【エッセイ】誰かの萌えは誰かの萎え

最近、こんな言葉を聞くことが増えた。

「眼鏡っ子の眼鏡を外すのは許されない」
「百合の中に男が介入するのは許されない」
「獣キャラが人間になるのは許されない」

あのさ、

「誰かの萌えは誰かの萎え」って言葉知ってますか?

「許されない」って何? あなたが許せないシチュエーションだとしても他の人にとってはめちゃくちゃ好きなシチュエーションかもしれないんだが???

しかも無神経なことにそういう言説を公式の広告にリプする輩も見かける。
その発言、下手したら作者に届くよ?? 大丈夫??? 何かを好きになるのは大事だけど盲目的になりすぎてない?? 思いやりの心失ってない???

こういうノリ、私は本当に大嫌いだ。
このご時世、自分の気に入らないものを「許されない」と滅ぼされる危険性はどんなジャンルにもあるのに、平気で自分の気に食わない作品には「許されない」と集団で圧をかける。

その行動こそ、私には「許されない」ものに見えてしまう。

あと、自分の趣味の違いで殺すとか戦争だとか異端審問だとか、無駄に過激な言葉を使う風潮は一体なんだろう?
本当に殺し合う気があるわけでもないだろうし、本当に趣味嗜好の違いで相手に危害を加えたいなら病院に行った方がいい。
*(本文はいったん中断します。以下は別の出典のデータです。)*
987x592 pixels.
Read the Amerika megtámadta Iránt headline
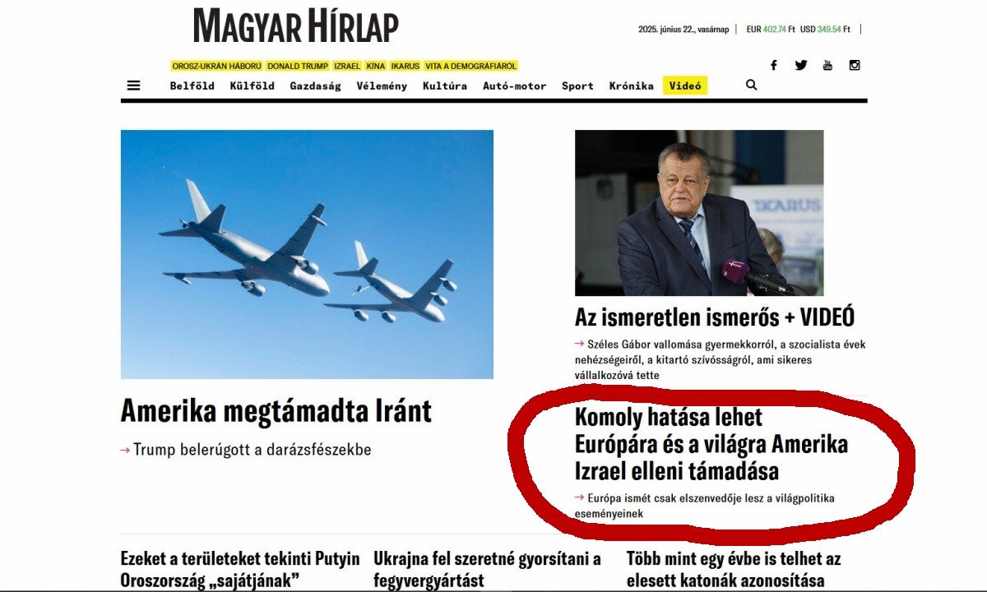pyautogui.click(x=276, y=410)
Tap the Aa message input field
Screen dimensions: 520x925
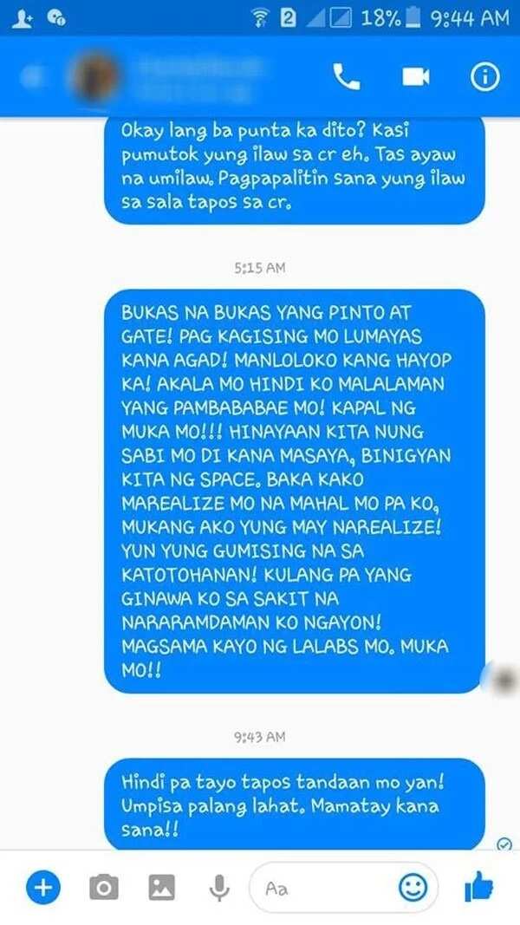tap(344, 887)
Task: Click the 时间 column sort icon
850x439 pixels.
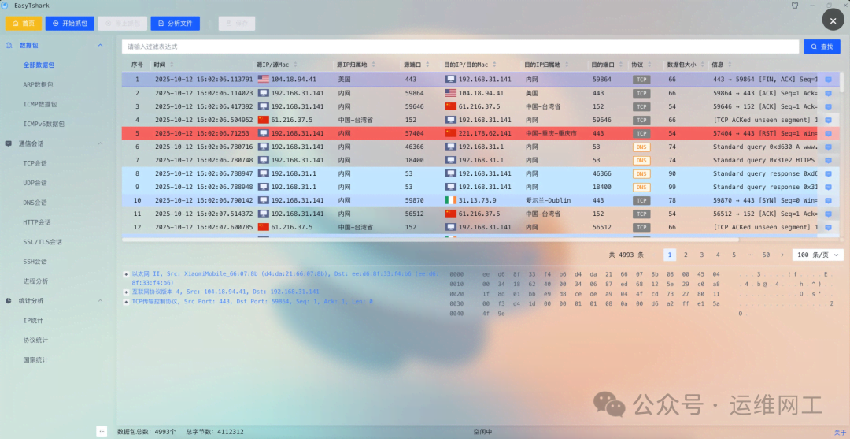Action: click(172, 65)
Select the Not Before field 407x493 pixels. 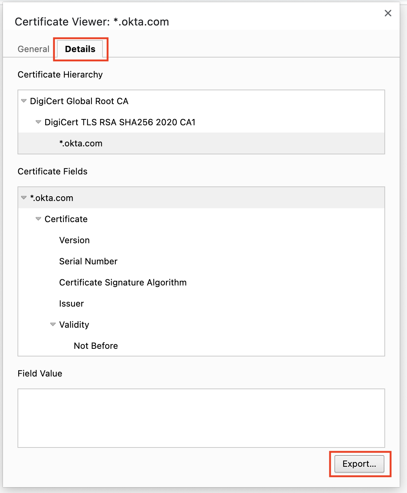coord(95,346)
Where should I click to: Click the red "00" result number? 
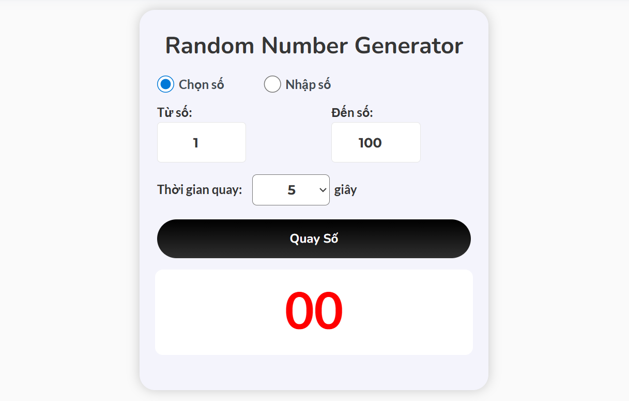pos(314,311)
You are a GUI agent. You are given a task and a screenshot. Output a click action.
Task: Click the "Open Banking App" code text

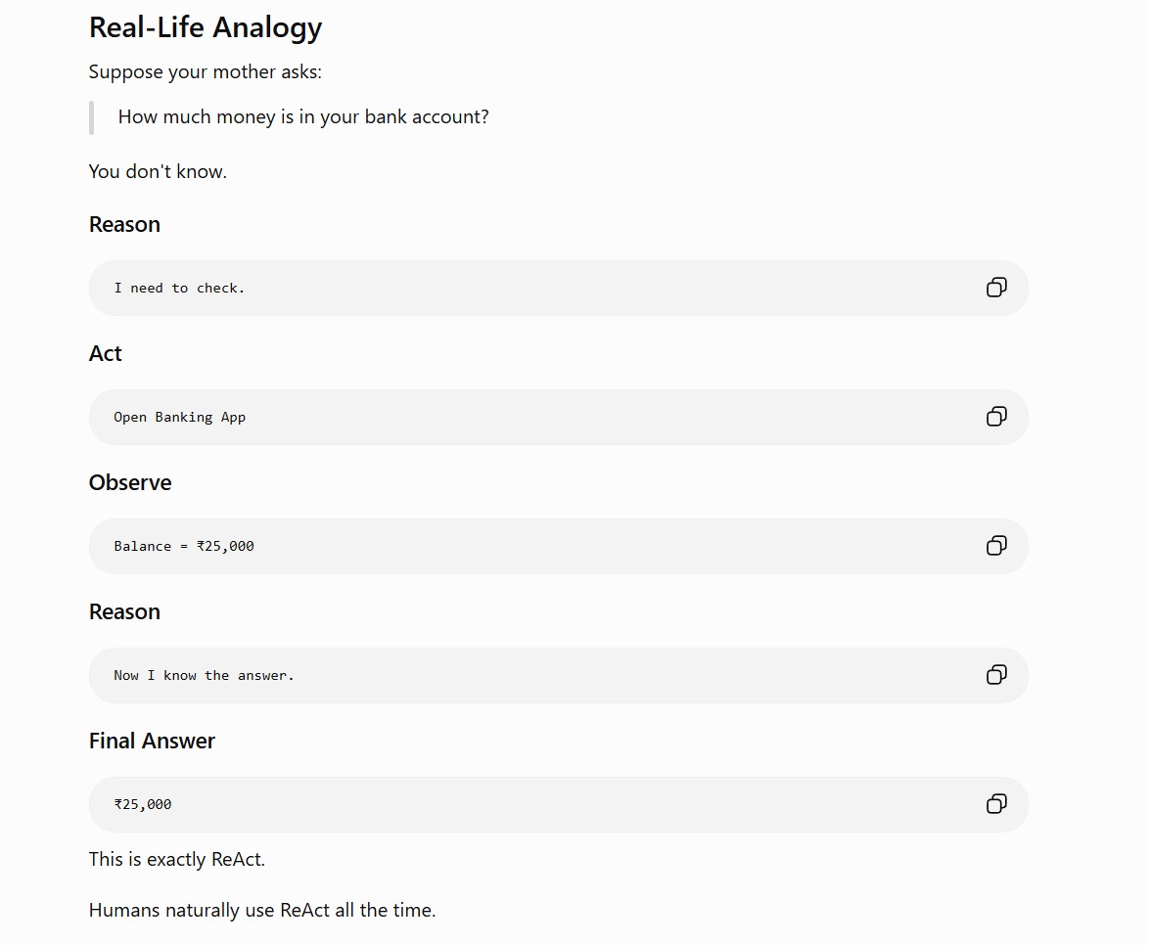(x=179, y=417)
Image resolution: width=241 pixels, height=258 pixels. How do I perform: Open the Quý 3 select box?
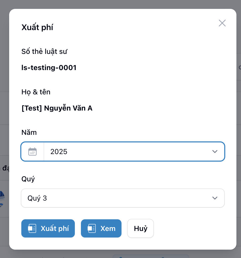[117, 198]
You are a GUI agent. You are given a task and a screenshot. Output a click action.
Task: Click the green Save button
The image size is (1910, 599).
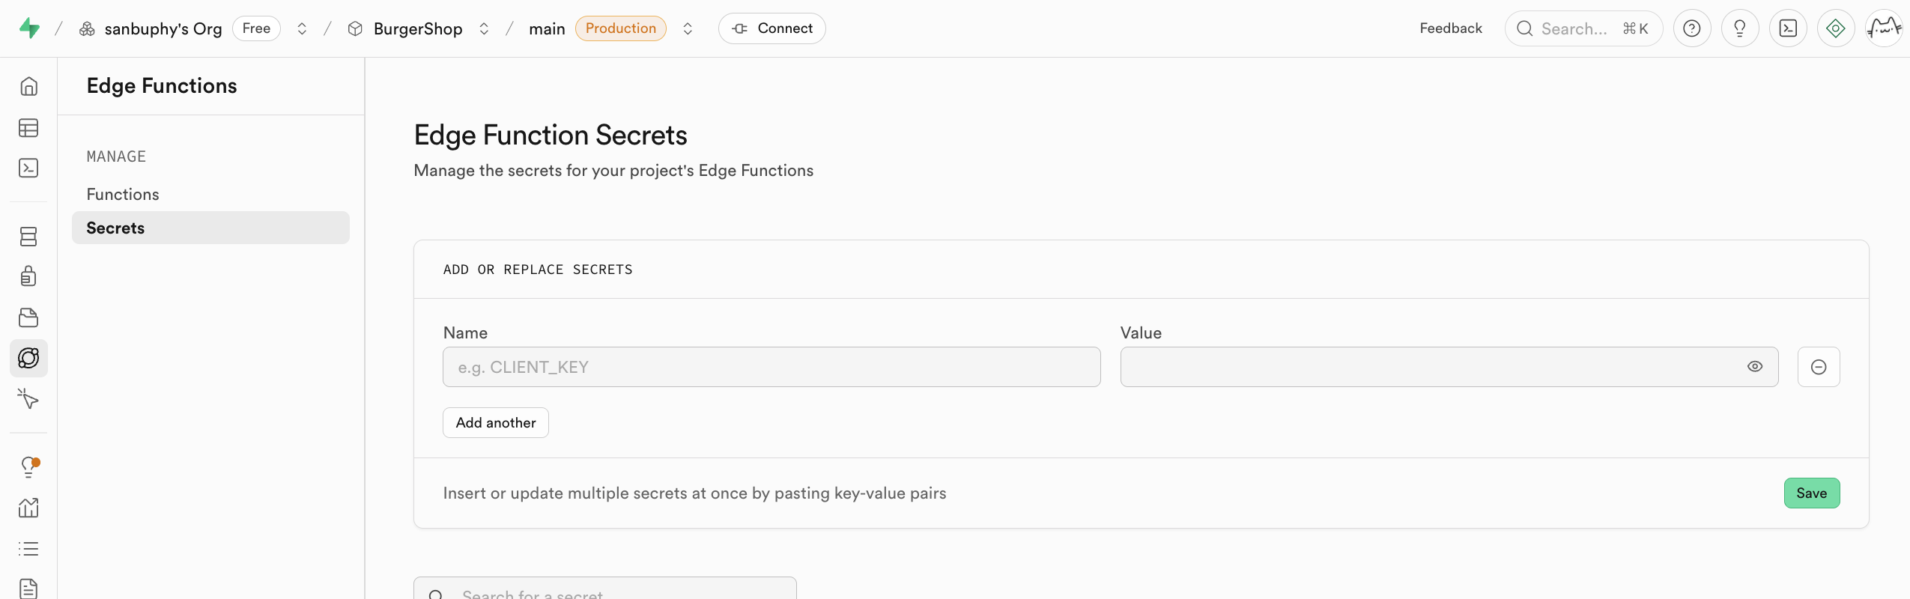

言うまでもないことだが、現行の法律で殺人は違法だ。警察の事情聴取で「性癖が許されないものだったので殺しました」とか言うのを想像してみて欲しい。私ならとてもアホらしいと思ってしまう。

ともかくだ。
自分の界隈で「正解」や「正義」とされているからって、それを理由に人を殴るのはやめた方がいいと思う。

私も昔軽く殴られたことがあるのだけど(そもそも百合作品でもないのに勝手に百合に解釈されて「男が介入するのは地雷」と言われた)、昨今の風潮を見ていると私を殴ってきた言説が過激に先鋭化しすぎて正直怖い。百合自体は好きなのに、百合過激派が怖すぎて下手に触ることができなくなっている。
だって殺されたくないし……。人によっては本気で人を殺しそうな勢いだし……。

もう既にファン層は構築できたし外からの新規参入なんていらない! 布教なんて必要ない! このノリについていける「本当に好きな人間」だけが残ればいい! と高をくくっているのかもしれないけれど、それ先細りして滅びるコンテンツあるあるのような……。

自分の好きなものの可能性を、自分で狭めて本当に満足なんだろうか。

愛があるのは結構だが、もう少し冷静になって欲しいと思う今日この頃だ。